(Beginning of LISTED ENTRIES)
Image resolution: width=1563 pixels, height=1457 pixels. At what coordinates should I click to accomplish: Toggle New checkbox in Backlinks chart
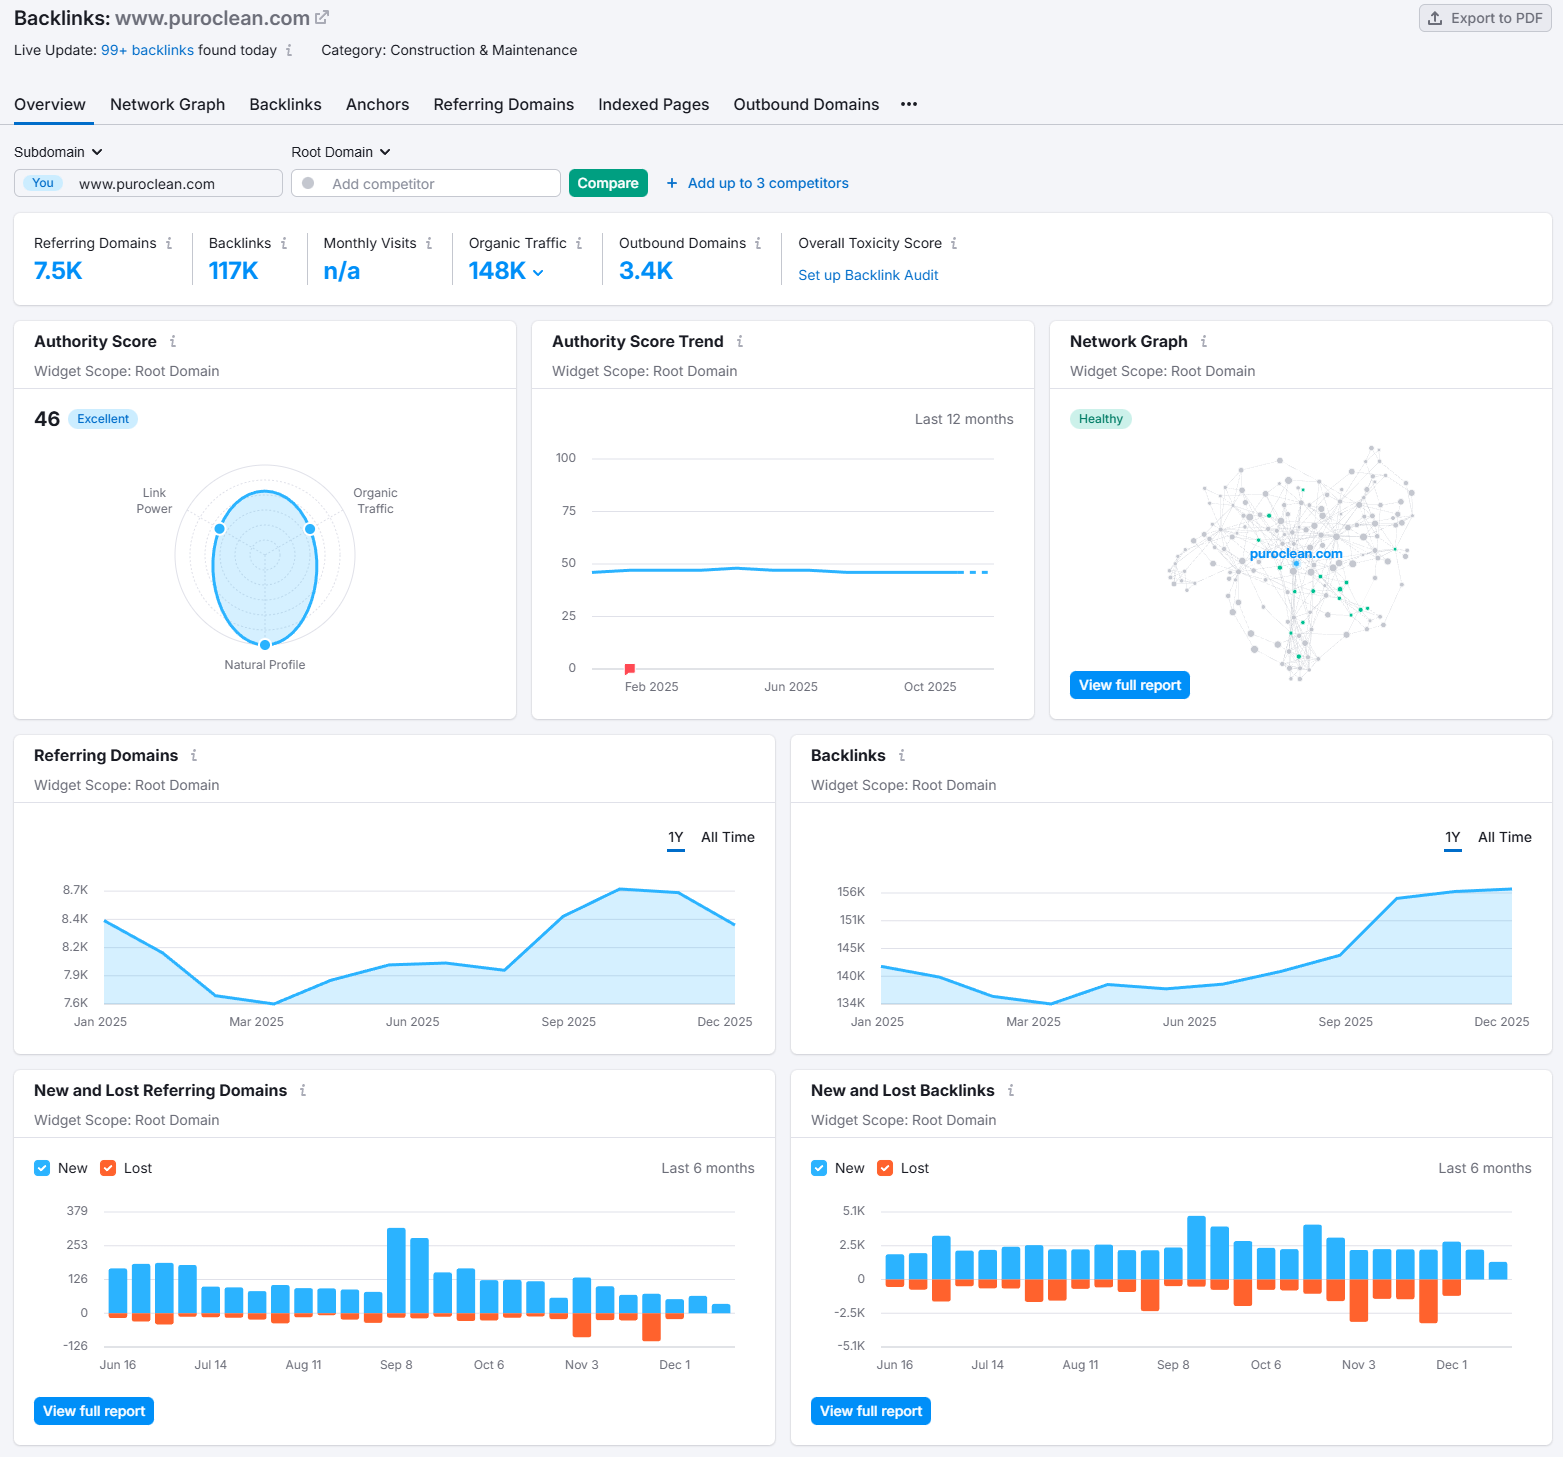(819, 1168)
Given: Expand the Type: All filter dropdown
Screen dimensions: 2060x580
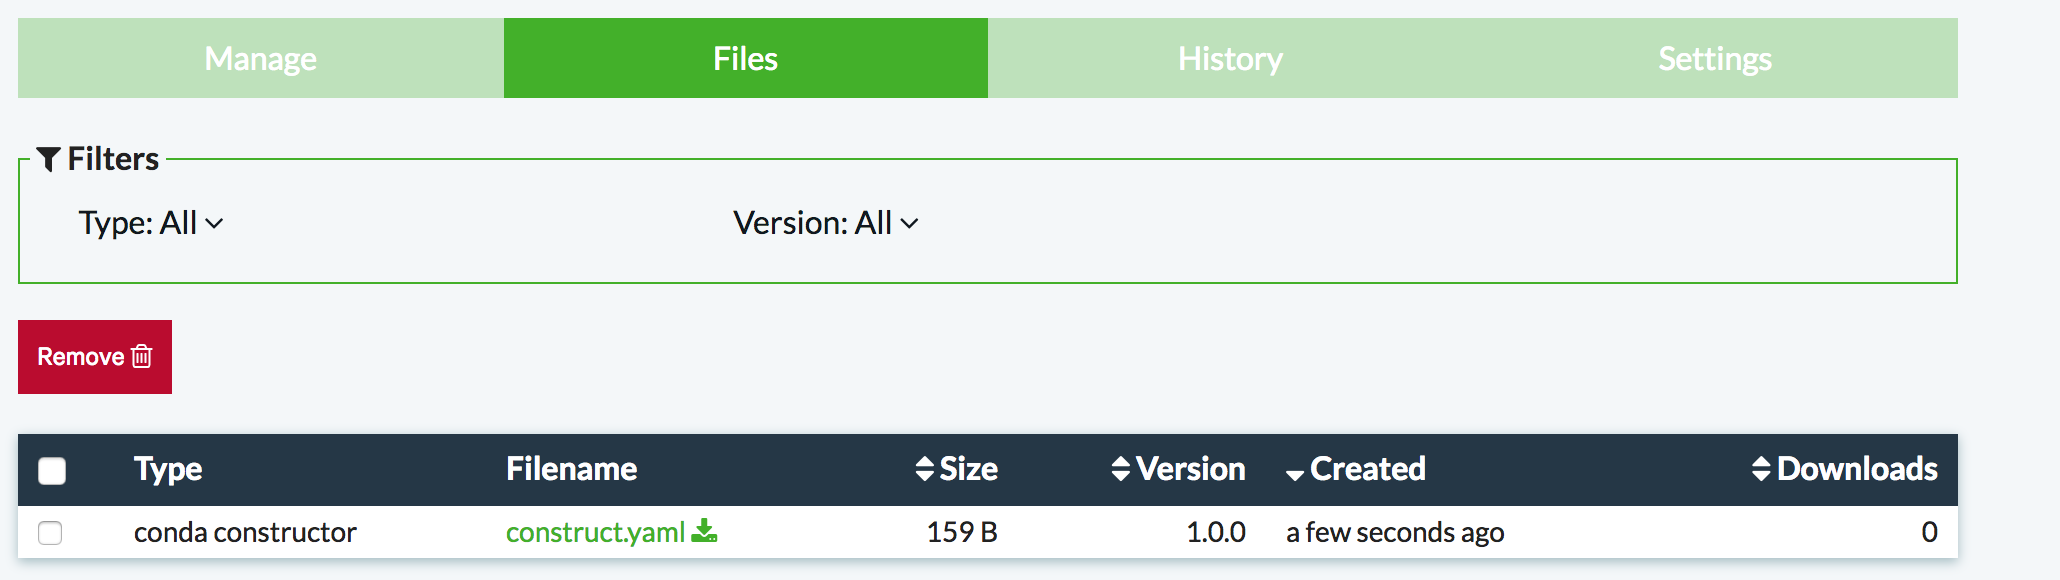Looking at the screenshot, I should (150, 223).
(End of LISTED ENTRIES)
**WHAT THE TASK ASKS:** Every line above is to be given again exactly, apart from the pictures.

**WRITTEN ANSWER:**
Image resolution: width=1563 pixels, height=1457 pixels. At what coordinates should I click to accomplish: Toggle New checkbox in Backlinks chart
(819, 1168)
Given: Expand the Type: All filter dropdown
Screen dimensions: 2060x580
Looking at the screenshot, I should (150, 223).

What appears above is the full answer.